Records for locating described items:
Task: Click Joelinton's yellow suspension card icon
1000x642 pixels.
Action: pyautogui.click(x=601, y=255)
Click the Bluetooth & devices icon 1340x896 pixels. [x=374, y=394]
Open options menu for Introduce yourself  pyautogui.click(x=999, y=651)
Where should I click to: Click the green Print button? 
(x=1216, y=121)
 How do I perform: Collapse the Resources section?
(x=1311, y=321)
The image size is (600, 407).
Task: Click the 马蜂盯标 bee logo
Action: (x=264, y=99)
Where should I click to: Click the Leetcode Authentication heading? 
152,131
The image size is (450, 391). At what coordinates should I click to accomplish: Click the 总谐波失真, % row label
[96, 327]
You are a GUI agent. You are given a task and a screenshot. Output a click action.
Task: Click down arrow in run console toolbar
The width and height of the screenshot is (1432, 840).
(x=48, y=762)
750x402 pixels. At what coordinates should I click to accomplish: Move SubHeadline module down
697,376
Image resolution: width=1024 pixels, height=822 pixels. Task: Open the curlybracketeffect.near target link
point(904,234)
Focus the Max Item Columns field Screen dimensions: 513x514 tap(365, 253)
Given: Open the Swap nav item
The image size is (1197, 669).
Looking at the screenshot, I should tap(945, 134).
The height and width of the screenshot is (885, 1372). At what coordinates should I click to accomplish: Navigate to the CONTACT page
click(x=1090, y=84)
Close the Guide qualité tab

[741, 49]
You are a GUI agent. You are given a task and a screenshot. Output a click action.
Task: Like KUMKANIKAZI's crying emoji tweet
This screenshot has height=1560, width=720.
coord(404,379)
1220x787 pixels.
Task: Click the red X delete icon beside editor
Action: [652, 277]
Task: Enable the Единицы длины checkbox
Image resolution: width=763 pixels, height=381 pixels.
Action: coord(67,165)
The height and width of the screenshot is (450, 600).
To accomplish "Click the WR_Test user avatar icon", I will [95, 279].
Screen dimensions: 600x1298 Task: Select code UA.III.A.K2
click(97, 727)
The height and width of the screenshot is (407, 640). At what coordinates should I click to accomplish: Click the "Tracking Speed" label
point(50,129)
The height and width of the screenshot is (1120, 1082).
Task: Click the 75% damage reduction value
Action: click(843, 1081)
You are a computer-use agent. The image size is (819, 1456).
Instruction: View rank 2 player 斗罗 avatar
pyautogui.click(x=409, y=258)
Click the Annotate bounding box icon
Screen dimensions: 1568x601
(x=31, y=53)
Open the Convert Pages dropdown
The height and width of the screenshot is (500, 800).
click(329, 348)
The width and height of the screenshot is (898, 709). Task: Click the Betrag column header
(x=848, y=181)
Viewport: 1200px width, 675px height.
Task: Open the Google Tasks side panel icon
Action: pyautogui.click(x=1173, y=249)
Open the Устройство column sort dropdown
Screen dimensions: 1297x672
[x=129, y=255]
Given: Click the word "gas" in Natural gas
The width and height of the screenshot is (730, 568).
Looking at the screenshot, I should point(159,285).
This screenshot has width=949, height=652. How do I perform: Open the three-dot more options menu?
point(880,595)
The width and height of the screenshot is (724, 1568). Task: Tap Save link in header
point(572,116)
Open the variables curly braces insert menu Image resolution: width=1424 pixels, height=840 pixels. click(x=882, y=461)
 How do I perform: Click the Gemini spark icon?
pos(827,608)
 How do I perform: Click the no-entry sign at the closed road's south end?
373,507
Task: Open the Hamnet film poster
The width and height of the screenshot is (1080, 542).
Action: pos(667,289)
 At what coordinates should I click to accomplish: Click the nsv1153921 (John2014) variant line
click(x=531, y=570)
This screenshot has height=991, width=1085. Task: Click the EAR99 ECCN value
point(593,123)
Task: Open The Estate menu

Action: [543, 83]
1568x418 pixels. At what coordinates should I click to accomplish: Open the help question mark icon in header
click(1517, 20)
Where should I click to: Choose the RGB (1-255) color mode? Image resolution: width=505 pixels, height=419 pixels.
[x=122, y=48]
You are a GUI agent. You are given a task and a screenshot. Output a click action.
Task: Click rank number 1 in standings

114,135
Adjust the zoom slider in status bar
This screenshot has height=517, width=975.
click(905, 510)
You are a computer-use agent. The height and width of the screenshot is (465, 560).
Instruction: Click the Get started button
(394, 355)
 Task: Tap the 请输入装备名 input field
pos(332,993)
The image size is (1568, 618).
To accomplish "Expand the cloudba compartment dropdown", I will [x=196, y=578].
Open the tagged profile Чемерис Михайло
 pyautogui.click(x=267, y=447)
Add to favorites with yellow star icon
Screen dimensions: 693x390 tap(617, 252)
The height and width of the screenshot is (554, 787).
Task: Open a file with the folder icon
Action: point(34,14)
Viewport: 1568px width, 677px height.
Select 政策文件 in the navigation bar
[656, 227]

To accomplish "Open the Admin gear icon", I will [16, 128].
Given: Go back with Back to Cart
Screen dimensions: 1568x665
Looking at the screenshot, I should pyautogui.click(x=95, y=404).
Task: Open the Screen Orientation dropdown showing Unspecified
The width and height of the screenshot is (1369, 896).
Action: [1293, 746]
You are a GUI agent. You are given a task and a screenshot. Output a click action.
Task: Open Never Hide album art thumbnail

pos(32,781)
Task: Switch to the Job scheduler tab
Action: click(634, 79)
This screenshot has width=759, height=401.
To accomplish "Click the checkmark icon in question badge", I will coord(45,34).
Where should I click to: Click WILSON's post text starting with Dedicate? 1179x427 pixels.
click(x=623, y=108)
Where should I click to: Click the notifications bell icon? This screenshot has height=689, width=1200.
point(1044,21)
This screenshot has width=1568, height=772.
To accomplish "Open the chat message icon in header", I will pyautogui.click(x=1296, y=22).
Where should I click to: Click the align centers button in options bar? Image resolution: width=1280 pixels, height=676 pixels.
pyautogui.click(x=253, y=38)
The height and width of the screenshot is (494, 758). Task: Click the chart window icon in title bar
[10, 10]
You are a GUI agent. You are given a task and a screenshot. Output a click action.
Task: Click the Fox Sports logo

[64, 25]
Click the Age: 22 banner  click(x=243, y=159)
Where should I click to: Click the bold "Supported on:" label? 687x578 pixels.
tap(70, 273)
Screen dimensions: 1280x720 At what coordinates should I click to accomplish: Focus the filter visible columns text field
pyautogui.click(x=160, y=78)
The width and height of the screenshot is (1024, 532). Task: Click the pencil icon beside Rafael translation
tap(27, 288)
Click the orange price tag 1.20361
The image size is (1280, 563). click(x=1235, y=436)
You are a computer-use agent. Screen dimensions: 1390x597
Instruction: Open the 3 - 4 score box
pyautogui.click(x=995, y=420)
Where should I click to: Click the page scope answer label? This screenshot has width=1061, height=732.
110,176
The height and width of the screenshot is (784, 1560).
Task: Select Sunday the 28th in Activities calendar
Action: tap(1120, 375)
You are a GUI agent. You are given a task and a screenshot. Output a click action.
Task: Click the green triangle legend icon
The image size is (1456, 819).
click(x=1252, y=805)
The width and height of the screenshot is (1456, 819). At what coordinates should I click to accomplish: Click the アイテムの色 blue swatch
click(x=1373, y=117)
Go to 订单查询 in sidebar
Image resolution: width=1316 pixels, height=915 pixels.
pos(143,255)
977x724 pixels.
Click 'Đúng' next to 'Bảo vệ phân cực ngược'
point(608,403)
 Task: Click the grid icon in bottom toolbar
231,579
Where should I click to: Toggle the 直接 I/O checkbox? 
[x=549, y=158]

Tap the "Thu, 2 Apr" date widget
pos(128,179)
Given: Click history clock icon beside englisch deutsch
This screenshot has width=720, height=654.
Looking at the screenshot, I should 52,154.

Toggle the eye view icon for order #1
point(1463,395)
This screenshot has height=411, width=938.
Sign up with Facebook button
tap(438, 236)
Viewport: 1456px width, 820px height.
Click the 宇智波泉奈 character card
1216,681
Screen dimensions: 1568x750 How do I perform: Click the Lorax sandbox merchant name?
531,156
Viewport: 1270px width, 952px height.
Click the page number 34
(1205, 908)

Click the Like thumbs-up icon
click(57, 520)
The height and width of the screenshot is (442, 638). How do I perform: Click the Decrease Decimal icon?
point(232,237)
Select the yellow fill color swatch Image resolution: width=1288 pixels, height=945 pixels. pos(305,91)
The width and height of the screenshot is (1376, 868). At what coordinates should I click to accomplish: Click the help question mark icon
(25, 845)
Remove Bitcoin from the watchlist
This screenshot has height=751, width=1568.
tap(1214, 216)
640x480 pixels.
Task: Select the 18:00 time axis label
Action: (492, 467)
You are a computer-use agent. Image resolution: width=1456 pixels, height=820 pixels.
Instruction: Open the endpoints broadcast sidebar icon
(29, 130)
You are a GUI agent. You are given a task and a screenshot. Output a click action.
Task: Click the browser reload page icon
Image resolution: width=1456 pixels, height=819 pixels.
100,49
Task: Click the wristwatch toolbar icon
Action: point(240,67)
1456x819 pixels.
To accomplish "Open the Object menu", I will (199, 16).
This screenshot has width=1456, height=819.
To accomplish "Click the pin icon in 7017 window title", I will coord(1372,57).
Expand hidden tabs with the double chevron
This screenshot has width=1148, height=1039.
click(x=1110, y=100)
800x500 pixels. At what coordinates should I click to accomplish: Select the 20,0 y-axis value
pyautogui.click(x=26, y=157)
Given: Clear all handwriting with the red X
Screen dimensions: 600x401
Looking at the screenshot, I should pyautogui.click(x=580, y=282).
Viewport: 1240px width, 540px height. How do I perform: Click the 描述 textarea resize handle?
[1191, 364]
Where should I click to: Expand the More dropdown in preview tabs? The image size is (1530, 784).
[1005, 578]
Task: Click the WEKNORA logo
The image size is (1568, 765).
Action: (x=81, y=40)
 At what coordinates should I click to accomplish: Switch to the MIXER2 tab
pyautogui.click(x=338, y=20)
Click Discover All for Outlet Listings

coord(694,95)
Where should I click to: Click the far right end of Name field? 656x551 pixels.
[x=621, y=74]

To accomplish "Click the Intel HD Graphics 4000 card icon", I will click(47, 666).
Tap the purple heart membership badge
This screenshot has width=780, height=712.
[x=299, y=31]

### Prompt
Copy every line of the listing above that contains the string "button". Matching is case-sensitive.

### In response
Where should I click to: Click the green Print button? 
Instruction: Click the Get started button
Where should I click to: Click the align centers button in options bar? Image resolution: width=1280 pixels, height=676 pixels.
Sign up with Facebook button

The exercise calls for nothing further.